CUARTO.- Y si ello es así, y si se tiene en cuenta que la naturaleza jurídica de la amenaza como constitutiva de delito leve se integra, según su propio contexto, por la conminación de un mal anunciado de palabra, siempre que el mal con el que se amenazare no sea constitutivo de delito; de donde se infiere que, para la recta aplicación del precepto penal, es preciso tener muy en cuenta la significación de las palabras que se hubieren proferido, para deducir con acierto si las mismas pueden estimarse como conminadoras del propósito de causar en la persona, en el honor o en los bienes del que se conceptúe amenazado un daño o menoscabo que pueda tener una existencia real y verdadera, la conclusión resultante no es otra sino la ya adoptada en la instancia, en orden a la tipificación de los hechos declarados probados.
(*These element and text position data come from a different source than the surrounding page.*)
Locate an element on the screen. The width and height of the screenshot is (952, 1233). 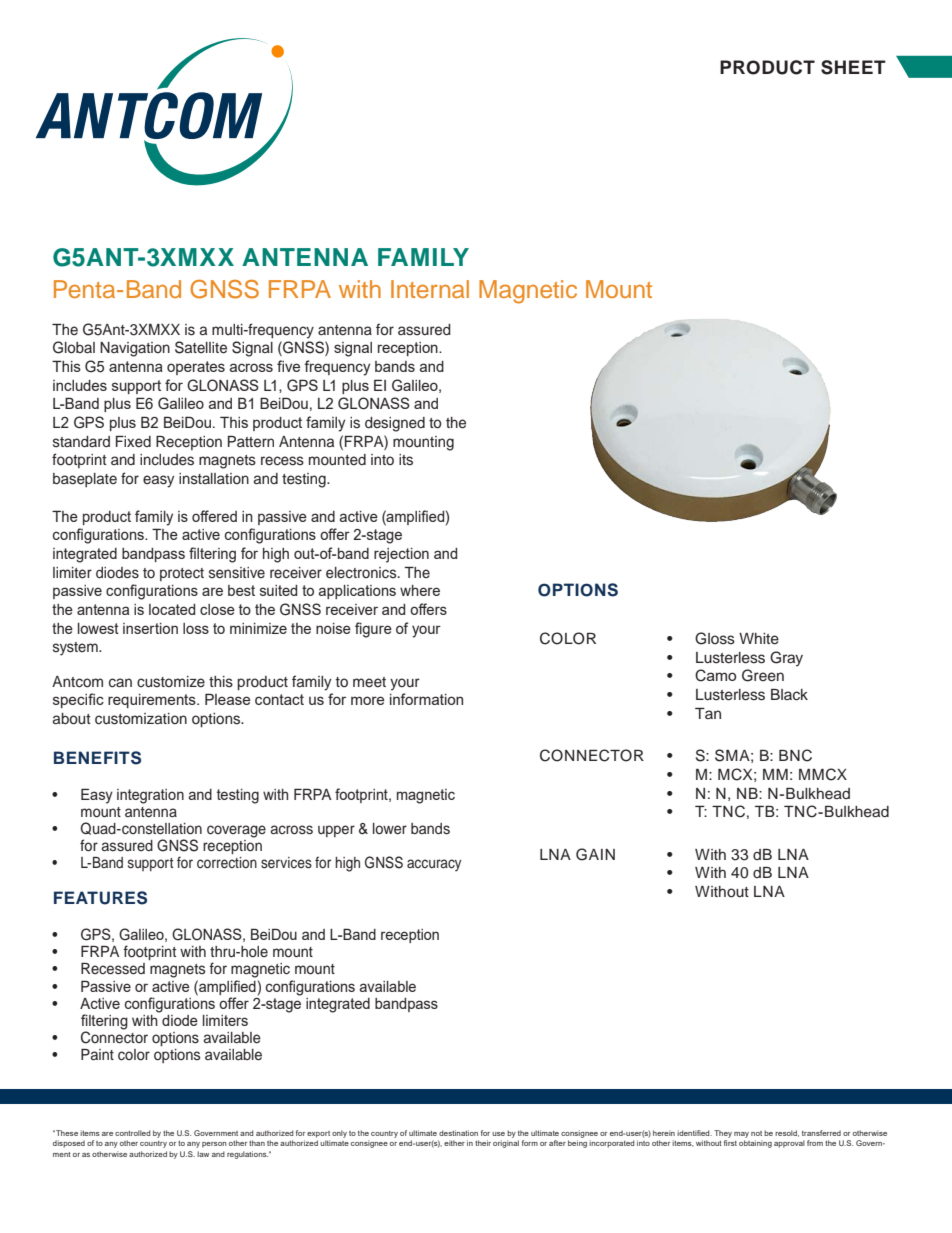
Navigation is located at coordinates (135, 349).
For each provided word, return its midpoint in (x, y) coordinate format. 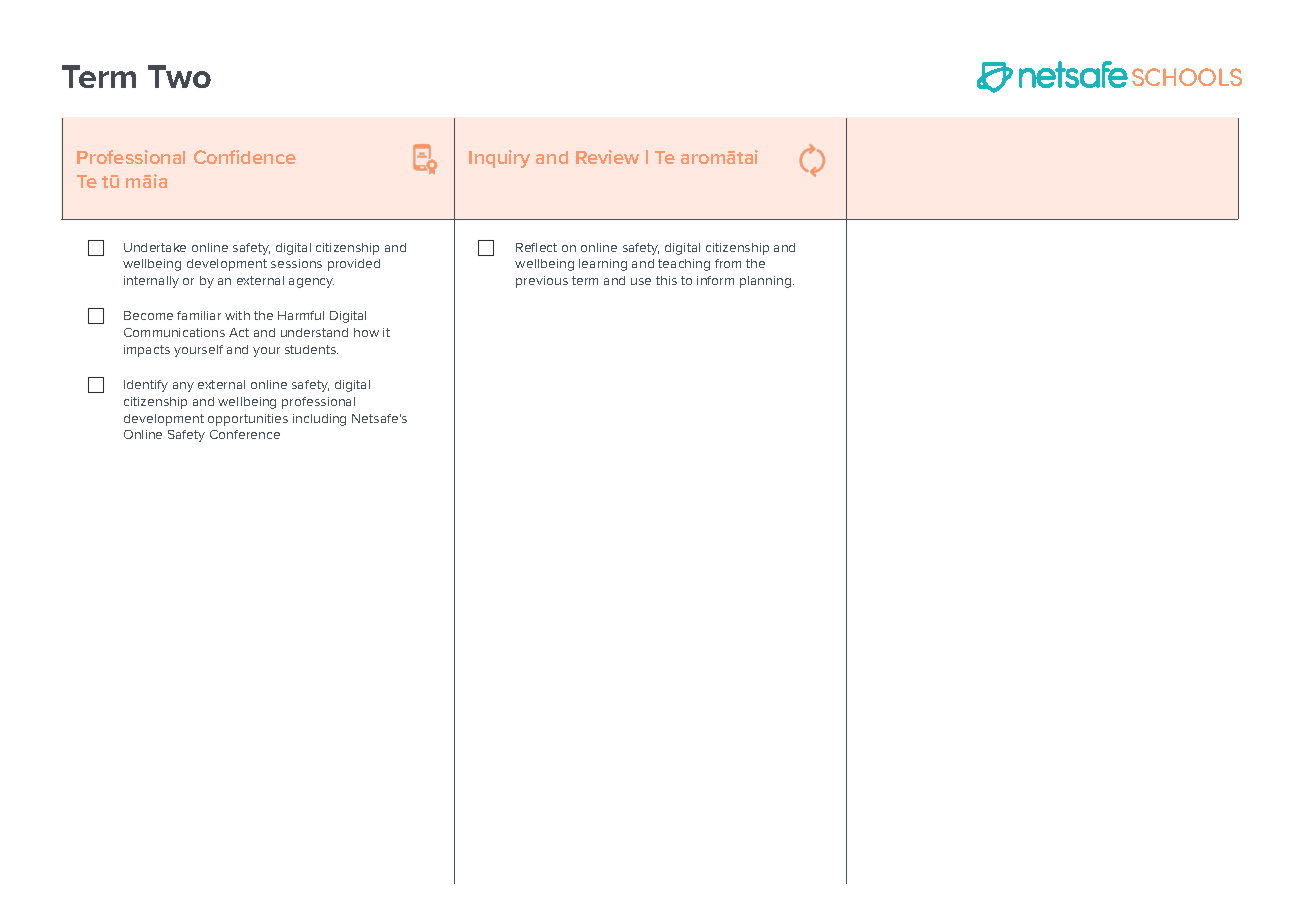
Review (607, 157)
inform (715, 280)
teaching (684, 265)
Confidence (245, 157)
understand (314, 332)
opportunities (248, 420)
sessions (296, 263)
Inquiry (499, 159)
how (366, 332)
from (728, 263)
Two (179, 76)
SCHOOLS (1187, 77)
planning (767, 282)
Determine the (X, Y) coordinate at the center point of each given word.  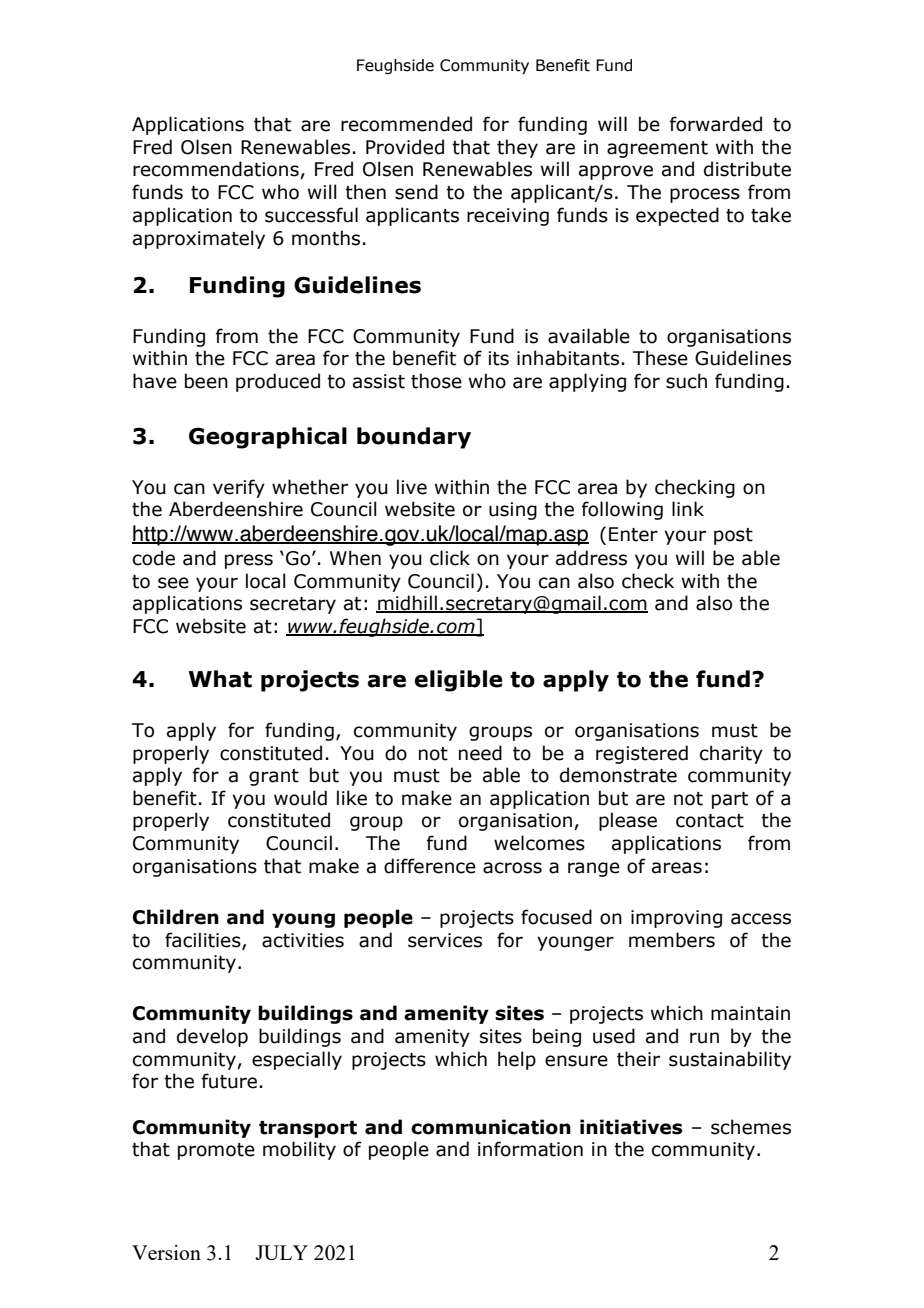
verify (239, 488)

Para ello ha de tenerse en cuenta que los hechos nucleares del tipo aplicado han sido valorados y percibidos a través de la inmediación probatoria de la juzgadora, quien motiva su decisión sobre la base de lo actuado en autos.

Es de tener en cuenta, en otro orden de cosas, al respecto de la calificación de los hechos que se hace en la sentencia recurrida, en la que se degrada la solicitada por la acusación, que el artículo 171.4 del código penal , redactado conforme a la Ley Orgánica 1/2004, eleva a delito conductas desarrolladas en el ámbito doméstico o familiar que hasta su entrada en vigor eran castigadas como falta prevista por el artículo 620.2 del código penal . Por ello el tratamiento punitivo de la amenaza viene mediatizado por el contenido de la misma, imposición de condiciones o su gravedad, además de por la posible relación entre sujeto activo o pasivo de la acción, siendo tema sabido que el delito de amenazas se consuma con la llegada del anuncio a su destinatario y su ejecución consiste en la conminación de un mal, con apariencia de seriedad y firmeza, sin que sea necesaria la producción de la perturbación anímica que el autor persigue, de manera que basta con que las expresiones utilizadas sean aptas para amedrentar a la víctima.

Procede, en consecuencia, la desestimación del recurso de apelación interpuesto, con la consiguiente ratificación de la sentencia recurrida.



QUINTO.- No obstante la desestimación del recurso de apelación en lo que a la cuestión de fondo concierne, se considera que no procede hacer imposición de las costas de la presente alzada a la parte recurrente, en función de los términos en que ha sido planteado el tema, no apreciándose temeridad o mala fe procesal.

En atención a lo expuesto, en nombre del rey en virtud de los poderes concedidos por la constitución

Fallo

Desestimando el recurso de apelación interpuesto por la representación procesal de Eugenio , contra la sentencia dictada en fecha 26 de febrero del año en curso por el Juzgado de lo Penal de esta ciudad, en autos de Procedimiento Abreviado número 370/2017, confirmamos dicha resolución, sin hacer expresa imposición de las costas procesales de la presente alzada a las partes apelantes.

Dedúzcase testimonio de esta resolución, y remítase en unión de los autos originales al Juzgado de procedencia.

Así, por esta nuestra sentencia, de la que se unirá certificación al rollo de Sala y otra a los autos originales para su remisión al Juzgado de procedencia para su ejecución, lo pronunciamos, mandamos y firmamos.

PUBLICACION Leída y publicada fue la anterior sentencia por el Ilmo. Sr. Magistrado Ponente, estando el mismo celebrando Audiencia Pública, en el día de la fecha, certifico.